» **YOUR TASK**:
Please write out exactly the lines from the one with "Task: Collapse the app module node" through the end of the data below, both ends included, and omit any pictures.

» **STUDY MATERIAL**:
▼

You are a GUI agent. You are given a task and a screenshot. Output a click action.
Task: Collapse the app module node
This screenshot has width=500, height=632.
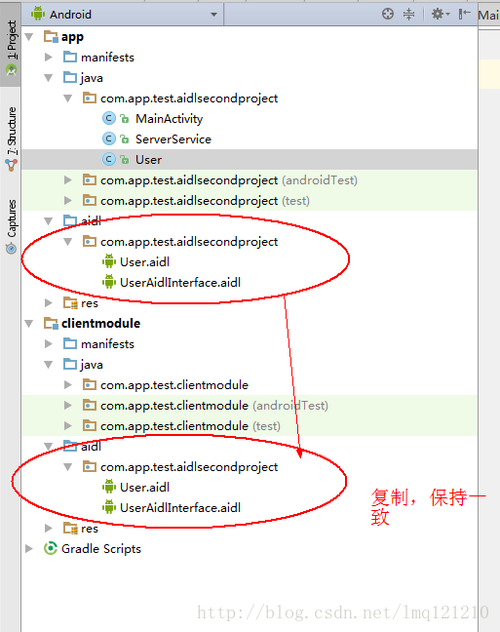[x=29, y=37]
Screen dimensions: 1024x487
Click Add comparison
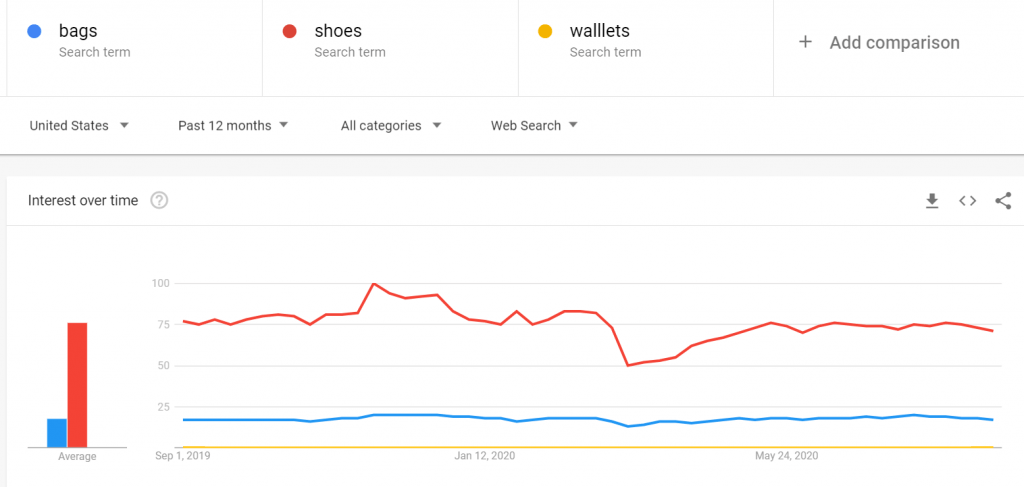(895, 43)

▲

» **SOLUTION FOR THIS EXERCISE**:
Task: Collapse the app module node
This screenshot has width=500, height=632.
[x=29, y=37]
Screen dimensions: 1024x487
Click Add comparison
(895, 43)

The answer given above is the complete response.